=== Requirement ===
Repeat every line of the data exactly; the pictures stay out.

=== Input ===

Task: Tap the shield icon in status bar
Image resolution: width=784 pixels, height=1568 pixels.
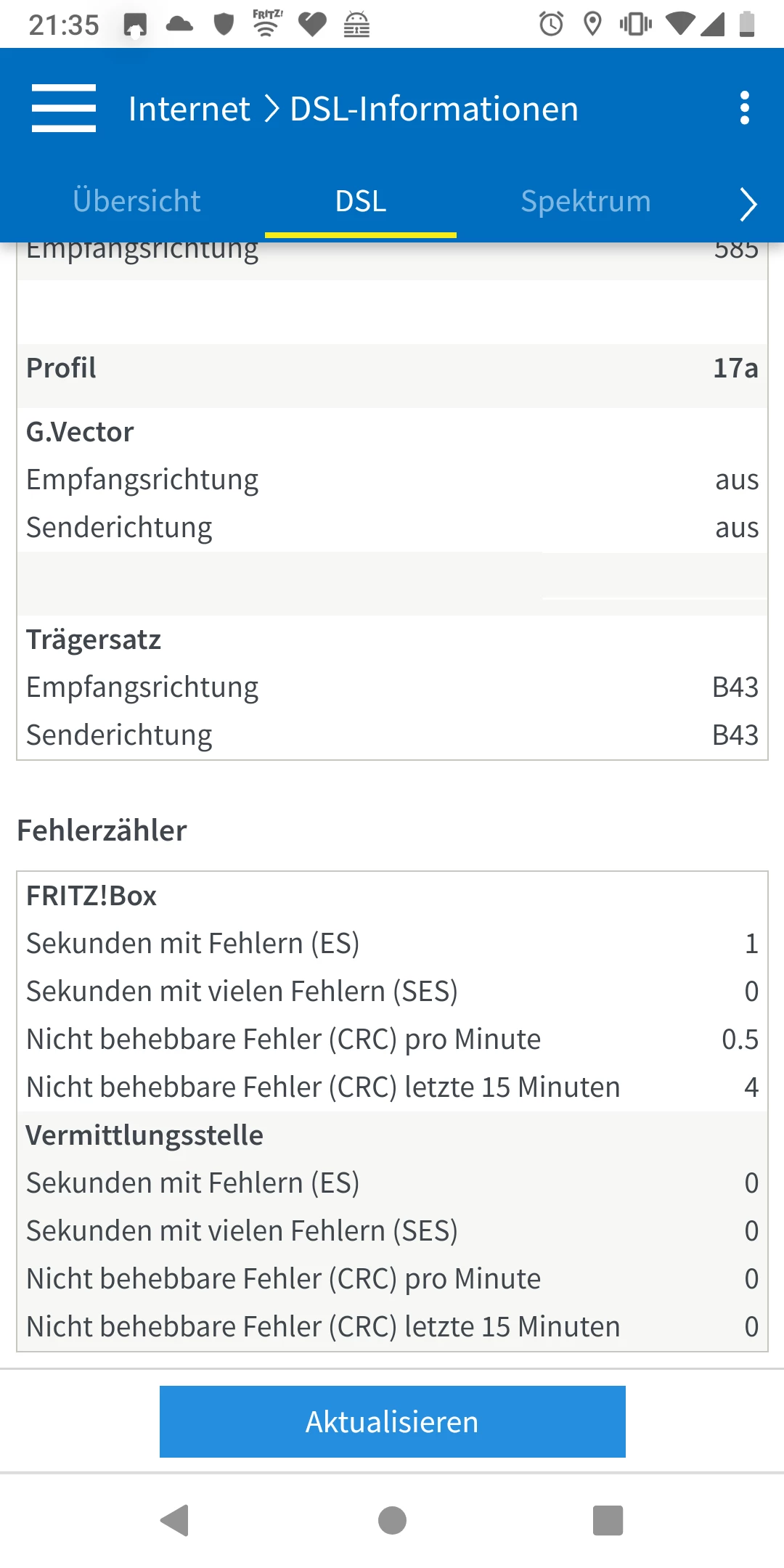Action: (224, 24)
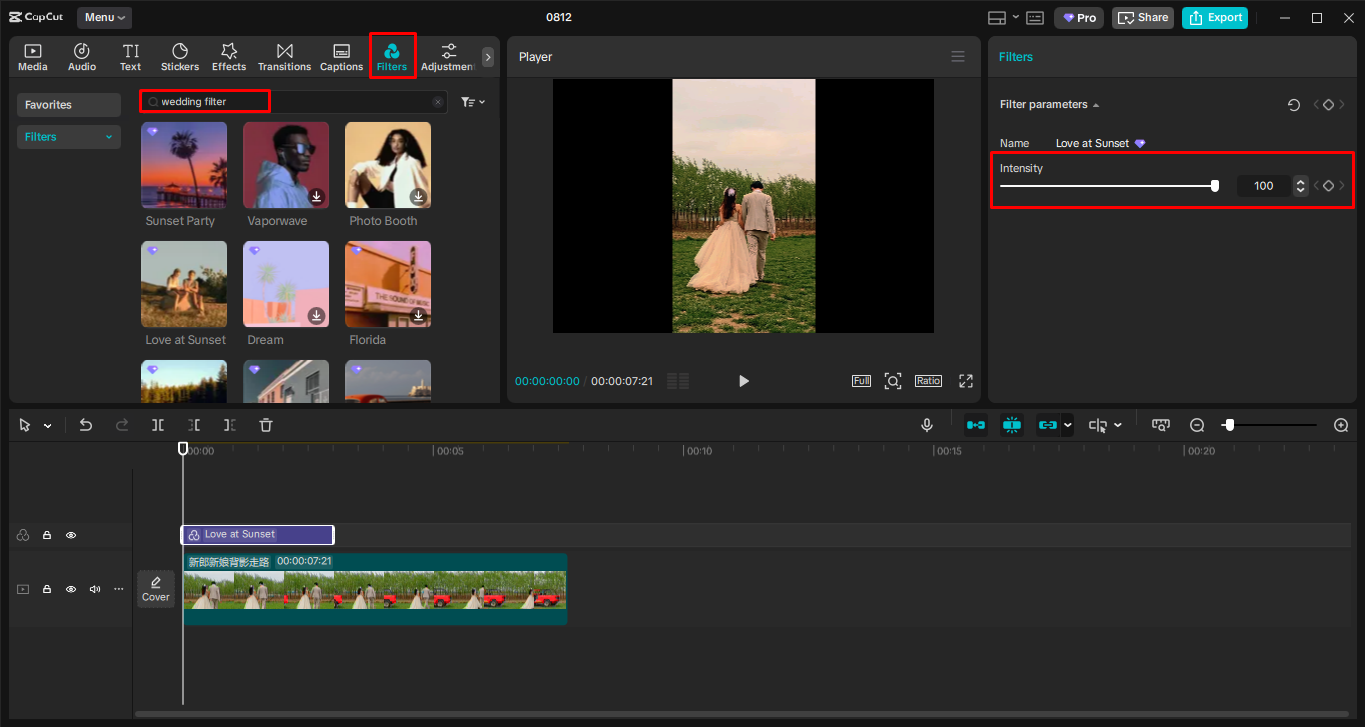Switch to the Effects tab
Viewport: 1365px width, 727px height.
229,55
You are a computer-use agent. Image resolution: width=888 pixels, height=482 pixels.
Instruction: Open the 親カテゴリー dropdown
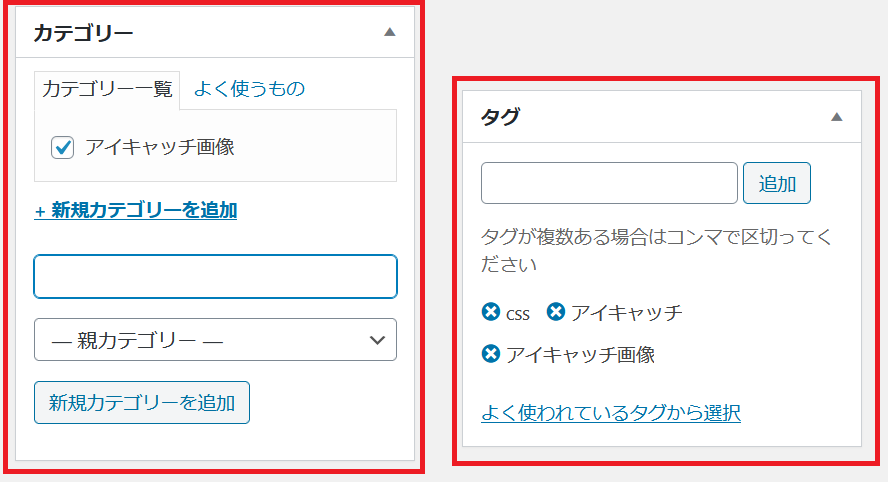point(215,340)
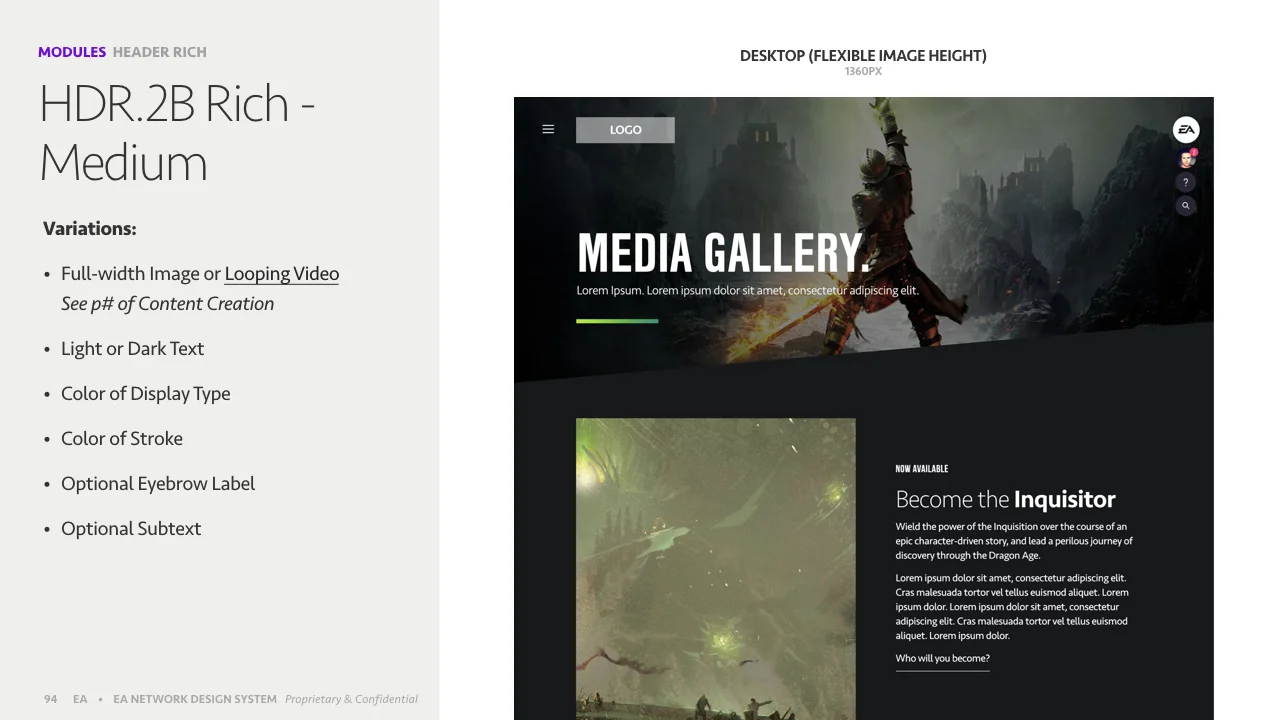Click the Become the Inquisitor heading

pos(1005,499)
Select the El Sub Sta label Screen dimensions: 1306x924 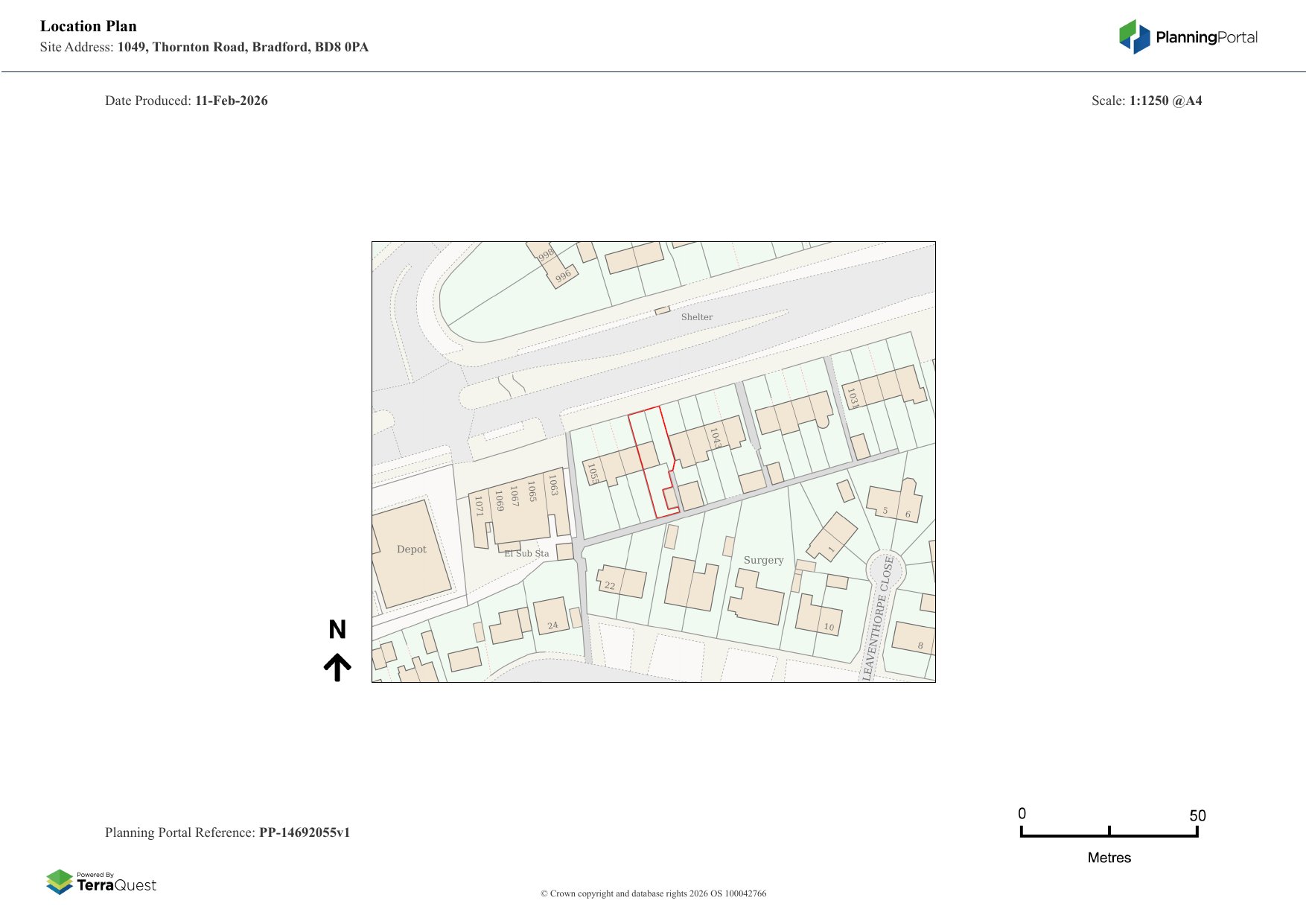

=== Solved problem ===
Task: Tap the shield icon in status bar
Image resolution: width=784 pixels, height=1568 pixels.
Action: (224, 24)
Switch to the Effects tab
Viewport: 1365px width, 727px height.
229,55
You are a computer-use agent. Image resolution: width=888 pixels, height=482 pixels.
Instruction: Open the 親カテゴリー dropdown
point(215,340)
Click the Become the Inquisitor heading

pos(1005,499)
Select the El Sub Sta label Screen dimensions: 1306x924 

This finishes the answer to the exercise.